- [ASSIGNED TASK A] In two sentences, summarize the passage below on Tracy Letts's play Mary Page Marlowe.
- [ASSIGNED TASK B] Using the passage below on Mary Page Marlowe, explain in two sentences why the play is said to resemble Peer Gynt.

- [GIVEN PASSAGE]
---

One of the great themes of Western literature arises in the temple of Apollo at Delphi with the maxim, “Know Thyself”.
Early in Tracy Letts beautifully lyrical play, Mary Page Marlowe, the heroine and her girlfriends at a slumber party consult the tarot to learn who, exactly, Mary Page Marlowe is, and will be.
The question, “Who Am I/Who is Mary Page Marlowe?”, and the answers discovered, constitute both the seemingly random form and often contradictory content of this hymn to the mystery of personhood.
In many ways, the play resembles the masterpiece Peer Gynt, a play rarely read, and even less frequently produced, by the towering playwright Henrik Ibsen,
Like Peer, Mary Page Marlowe is an unexceptional, ordinary person, dreaming of getting away from home, of seeing the world, of having an adventurous life. While Peer travels the world, Mary Page gets out of Ohio, but only so far as Kentucky. But like Peer, Mary Page finds adventure in members of the opposite sex and artificial stimulants.
While Peer adopts the motto, “To Yourself Be Enough”, Mary Page insists that she is not who she is, that her real self is otherwise. She seems to intuit that she was created to be other than she is.
Like Peer Gynt, Mary Page Marlowe is the triumphant dramatic representation of a personality.
As an old man, Peer begins to peel an onion, seeing each layer as one of the identities he has had during his life. Finding no kernel at the center of the onion, Peer concludes, sadly, “Nature is witty.”

---

- [EXTRACTED DATA]
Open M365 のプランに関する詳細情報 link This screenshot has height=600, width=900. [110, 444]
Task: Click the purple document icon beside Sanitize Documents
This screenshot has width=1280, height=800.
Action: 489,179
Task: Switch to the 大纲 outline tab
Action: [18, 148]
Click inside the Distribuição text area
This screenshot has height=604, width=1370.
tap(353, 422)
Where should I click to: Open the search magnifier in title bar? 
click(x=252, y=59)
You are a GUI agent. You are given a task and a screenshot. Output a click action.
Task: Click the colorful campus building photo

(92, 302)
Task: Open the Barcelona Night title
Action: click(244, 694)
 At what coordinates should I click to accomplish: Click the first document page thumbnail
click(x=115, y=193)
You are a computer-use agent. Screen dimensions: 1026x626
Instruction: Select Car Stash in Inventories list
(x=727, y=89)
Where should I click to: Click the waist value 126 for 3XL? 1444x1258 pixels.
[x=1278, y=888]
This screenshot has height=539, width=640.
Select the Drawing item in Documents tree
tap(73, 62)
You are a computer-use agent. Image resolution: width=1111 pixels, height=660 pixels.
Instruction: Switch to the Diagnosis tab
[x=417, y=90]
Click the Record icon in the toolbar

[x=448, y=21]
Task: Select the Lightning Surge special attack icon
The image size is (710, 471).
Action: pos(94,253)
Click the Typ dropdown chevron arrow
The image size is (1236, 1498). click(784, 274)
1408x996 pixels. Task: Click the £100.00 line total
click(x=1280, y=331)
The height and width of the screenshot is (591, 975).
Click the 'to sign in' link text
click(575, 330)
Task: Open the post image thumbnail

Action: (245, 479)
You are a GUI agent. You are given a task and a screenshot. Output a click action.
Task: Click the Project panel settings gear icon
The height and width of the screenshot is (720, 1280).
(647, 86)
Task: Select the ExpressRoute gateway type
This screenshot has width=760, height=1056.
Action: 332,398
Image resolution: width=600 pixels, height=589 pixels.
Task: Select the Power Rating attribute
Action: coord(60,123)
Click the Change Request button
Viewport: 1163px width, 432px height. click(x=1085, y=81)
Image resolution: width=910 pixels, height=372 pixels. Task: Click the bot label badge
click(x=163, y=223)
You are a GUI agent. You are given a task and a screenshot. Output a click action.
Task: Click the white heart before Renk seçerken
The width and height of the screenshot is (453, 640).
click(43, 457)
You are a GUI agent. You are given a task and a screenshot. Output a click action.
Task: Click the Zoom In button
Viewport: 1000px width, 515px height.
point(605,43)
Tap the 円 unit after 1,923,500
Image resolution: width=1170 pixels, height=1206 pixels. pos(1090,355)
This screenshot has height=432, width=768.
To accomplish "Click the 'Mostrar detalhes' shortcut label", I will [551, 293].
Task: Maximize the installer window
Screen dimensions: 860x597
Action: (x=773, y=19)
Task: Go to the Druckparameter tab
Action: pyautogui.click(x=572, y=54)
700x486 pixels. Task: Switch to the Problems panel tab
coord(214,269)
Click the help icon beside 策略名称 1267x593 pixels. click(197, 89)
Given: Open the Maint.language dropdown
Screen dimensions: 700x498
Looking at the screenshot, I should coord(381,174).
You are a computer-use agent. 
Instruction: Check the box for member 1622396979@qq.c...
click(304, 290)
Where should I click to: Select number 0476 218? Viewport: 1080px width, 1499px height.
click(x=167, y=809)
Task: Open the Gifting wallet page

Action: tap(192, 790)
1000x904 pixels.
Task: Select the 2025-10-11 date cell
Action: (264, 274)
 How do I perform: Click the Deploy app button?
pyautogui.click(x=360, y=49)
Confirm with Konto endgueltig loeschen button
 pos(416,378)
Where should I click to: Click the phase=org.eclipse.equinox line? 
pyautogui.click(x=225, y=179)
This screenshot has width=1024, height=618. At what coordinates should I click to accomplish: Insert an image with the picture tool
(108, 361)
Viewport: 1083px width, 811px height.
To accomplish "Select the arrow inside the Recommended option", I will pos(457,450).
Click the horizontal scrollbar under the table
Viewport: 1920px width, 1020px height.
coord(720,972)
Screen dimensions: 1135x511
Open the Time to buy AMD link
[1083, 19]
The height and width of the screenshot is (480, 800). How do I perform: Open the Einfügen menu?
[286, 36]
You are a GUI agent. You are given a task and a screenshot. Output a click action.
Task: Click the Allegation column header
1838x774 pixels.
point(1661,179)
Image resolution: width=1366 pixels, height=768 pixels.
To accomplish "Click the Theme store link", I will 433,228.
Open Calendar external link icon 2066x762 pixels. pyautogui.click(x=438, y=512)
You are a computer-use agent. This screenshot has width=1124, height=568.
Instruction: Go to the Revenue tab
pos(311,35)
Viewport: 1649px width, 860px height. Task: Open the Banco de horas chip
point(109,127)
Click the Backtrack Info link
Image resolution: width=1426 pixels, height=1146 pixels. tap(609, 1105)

---

- [TASK RESULT A] The passage on Mary Page Marlowe presents Tracy Letts's lyrical play as built around the question "Who is Mary Page Marlowe?", which echoes the Delphic maxim "Know Thyself." It compares the play to Henrik Ibsen's Peer Gynt, since both portray an ordinary person who seeks adventure, though Mary Page insists her real self is otherwise while Peer adopts the motto "To Yourself Be Enough."

- [TASK RESULT B] Like Peer, Mary Page is an unexceptional, ordinary person who dreams of getting away from home, seeing the world, and having an adventurous life. Both characters also find adventure in members of the opposite sex and in artificial stimulants, although Peer travels the world while Mary Page gets only from Ohio to Kentucky.